On the other hand, the situations of ZIKV transmission in Brazil are evaluated. The present study suggests that multiple modes of transmission and suitable temperature may be responsible for the large outbreak of ZIKV in Brazil in 2015–2016. Nevertheless, the intervention implemented in Brazil plays an important role in controlling ZIKV infections. If without intervention, the number of human infections with ZIKV in Brazil would increase rapidly37, and result in more than 37.2 million cases. After the implementation of control measures in May 2015, the number of effective reproduction \(R_{t}\) decreased from 1.69 to less than 1, leading to a rapid decline in morbidity. However, human infections began to rebound rapidly in November of the same year, leading to the second peak of cases in Brazil at 59th week. Meanwhile, control measures were intensified, including mobilizing Brazilian army to support community health services37, house-to-house visits and the elimination of potential Aedes breeding sites37, aerial spraying of the product to kill larvae or adult mosquito38, and reduction of breeding sites through drainage of standing water, waste management and education about mosquitoes and personal protection measures39. Under these control measures, the incidence and effective reproduction number dropped fast. The present study indicates that such comprehensive and intensified ZIKV control strategies are highly effective in curtailing ZIKV transmission.

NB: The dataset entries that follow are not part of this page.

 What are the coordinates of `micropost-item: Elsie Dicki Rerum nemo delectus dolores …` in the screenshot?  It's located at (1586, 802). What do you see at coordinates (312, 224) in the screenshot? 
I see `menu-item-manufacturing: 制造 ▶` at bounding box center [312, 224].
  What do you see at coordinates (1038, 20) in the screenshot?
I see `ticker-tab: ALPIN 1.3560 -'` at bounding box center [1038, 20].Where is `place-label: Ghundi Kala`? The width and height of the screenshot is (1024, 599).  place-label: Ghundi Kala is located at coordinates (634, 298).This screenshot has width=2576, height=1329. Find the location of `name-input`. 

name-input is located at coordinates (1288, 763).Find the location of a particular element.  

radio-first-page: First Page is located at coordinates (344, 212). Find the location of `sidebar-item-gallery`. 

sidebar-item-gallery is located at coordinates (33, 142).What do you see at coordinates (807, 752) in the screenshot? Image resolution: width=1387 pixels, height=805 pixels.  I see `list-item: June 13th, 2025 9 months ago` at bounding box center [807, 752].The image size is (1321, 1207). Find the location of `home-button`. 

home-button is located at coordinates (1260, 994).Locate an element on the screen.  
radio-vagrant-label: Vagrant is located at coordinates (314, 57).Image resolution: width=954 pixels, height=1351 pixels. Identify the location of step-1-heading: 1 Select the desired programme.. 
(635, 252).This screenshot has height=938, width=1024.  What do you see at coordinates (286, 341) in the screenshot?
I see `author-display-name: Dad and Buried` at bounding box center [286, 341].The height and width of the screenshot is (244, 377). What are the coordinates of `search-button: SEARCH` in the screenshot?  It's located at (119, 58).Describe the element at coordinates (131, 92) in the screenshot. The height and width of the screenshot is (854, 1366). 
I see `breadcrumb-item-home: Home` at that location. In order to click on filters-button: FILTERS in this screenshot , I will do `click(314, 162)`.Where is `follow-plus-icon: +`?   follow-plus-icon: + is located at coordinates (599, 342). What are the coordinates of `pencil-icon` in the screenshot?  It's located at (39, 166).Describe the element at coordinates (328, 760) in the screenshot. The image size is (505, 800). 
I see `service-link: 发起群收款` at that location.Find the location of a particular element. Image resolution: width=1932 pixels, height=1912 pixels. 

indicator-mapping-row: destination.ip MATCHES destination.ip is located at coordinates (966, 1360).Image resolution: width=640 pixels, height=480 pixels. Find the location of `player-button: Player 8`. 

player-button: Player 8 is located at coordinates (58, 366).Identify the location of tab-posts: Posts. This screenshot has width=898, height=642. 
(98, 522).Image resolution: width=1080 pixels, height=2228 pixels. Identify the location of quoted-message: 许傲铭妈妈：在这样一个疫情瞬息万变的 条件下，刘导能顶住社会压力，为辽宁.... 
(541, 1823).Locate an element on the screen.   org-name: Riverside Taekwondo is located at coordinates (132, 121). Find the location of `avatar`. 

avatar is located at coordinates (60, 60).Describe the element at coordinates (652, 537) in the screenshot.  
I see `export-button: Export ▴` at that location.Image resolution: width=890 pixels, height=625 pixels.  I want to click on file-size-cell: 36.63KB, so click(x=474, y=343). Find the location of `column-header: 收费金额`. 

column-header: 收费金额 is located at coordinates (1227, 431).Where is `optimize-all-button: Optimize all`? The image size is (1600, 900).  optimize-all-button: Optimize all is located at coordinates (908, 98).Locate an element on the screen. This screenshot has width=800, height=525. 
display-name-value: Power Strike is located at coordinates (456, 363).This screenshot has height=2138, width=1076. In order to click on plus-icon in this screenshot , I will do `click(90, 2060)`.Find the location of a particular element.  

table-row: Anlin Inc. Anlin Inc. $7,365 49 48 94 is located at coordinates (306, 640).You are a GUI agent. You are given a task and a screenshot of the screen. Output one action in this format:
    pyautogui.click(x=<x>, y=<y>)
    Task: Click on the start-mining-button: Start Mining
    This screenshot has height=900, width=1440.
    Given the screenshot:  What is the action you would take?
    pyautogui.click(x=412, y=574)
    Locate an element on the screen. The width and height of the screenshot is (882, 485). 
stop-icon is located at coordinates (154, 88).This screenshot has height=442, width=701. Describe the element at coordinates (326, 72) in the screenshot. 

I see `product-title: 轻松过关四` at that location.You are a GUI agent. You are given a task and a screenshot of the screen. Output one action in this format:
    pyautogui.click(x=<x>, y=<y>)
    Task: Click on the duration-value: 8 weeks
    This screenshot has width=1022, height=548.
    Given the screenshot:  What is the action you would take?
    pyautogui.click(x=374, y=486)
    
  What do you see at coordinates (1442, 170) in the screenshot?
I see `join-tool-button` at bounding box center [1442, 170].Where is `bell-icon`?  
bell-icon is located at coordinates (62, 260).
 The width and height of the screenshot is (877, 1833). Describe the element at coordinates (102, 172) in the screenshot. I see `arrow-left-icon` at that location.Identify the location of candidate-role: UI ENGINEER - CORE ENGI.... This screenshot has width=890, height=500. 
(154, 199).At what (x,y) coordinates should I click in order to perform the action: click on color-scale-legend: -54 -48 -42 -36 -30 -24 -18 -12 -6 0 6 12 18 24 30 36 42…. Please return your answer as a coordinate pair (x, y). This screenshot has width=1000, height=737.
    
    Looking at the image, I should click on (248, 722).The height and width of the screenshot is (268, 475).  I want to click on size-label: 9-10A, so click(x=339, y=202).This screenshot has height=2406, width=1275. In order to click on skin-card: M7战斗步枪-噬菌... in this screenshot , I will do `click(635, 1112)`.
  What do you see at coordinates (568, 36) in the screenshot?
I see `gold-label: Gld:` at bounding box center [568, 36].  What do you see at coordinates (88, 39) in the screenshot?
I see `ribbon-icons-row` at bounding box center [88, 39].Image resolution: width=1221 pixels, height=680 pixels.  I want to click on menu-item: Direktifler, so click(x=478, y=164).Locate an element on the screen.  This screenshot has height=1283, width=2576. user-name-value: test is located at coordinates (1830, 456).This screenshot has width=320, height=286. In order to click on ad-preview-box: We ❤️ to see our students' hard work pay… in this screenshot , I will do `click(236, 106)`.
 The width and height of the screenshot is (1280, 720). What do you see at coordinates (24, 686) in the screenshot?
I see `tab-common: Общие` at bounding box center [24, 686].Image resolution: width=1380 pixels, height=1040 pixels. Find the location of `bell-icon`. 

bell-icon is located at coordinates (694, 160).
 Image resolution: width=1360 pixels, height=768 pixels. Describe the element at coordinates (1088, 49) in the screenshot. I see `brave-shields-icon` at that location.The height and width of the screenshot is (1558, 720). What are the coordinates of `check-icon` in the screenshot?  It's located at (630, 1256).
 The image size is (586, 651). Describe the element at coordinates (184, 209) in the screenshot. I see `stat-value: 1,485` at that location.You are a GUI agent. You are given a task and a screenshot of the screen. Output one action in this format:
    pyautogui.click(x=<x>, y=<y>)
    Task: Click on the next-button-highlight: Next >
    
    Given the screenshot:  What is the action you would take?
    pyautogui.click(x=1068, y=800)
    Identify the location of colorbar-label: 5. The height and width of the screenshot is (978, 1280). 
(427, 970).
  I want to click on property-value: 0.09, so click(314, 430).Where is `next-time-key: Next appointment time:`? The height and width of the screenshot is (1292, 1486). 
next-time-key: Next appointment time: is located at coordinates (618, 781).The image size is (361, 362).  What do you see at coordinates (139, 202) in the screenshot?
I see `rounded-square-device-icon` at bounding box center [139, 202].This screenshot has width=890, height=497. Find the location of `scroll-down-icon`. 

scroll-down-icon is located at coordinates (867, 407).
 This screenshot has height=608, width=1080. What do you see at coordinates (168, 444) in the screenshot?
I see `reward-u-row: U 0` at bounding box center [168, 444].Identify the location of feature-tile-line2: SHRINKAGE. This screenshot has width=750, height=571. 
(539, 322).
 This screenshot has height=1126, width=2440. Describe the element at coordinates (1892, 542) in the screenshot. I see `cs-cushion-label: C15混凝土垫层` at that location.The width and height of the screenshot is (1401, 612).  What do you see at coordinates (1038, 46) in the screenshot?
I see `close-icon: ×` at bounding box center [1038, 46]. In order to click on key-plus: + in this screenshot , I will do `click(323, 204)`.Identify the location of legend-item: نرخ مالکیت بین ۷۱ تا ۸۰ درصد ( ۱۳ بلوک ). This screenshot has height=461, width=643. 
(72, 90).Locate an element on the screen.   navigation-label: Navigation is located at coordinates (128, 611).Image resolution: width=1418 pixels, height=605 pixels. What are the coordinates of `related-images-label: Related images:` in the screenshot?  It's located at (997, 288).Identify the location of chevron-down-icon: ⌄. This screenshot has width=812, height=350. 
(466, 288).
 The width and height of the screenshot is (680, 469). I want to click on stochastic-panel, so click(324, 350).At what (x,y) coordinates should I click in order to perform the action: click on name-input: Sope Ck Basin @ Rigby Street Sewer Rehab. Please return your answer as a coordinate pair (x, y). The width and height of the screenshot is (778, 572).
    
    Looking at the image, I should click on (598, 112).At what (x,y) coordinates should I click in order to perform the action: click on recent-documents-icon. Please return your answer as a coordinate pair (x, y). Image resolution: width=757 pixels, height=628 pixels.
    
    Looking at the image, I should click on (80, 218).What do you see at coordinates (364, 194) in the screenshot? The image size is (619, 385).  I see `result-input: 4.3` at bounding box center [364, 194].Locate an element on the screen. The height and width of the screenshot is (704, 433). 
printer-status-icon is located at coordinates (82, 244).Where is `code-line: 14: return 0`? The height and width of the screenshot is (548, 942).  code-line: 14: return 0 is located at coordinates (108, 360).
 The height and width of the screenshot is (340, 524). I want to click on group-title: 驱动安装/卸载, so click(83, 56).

The following limitations need to be clarified. First, since the proposed model is only used to fit the surveillance data reported in Brazil, there may be geographical differences in its application to other countries. Second, since it is impossible to obtain the true values of some model parameters, they are extracted from the literature or are estimated by MCMC method. Third, the study dose not include all the underlying factors, such as human mobility and climate (except temperature). However, the model takes into account the most influential factors and incorporates model parameterizations, providing confidence in the model output for future analysis.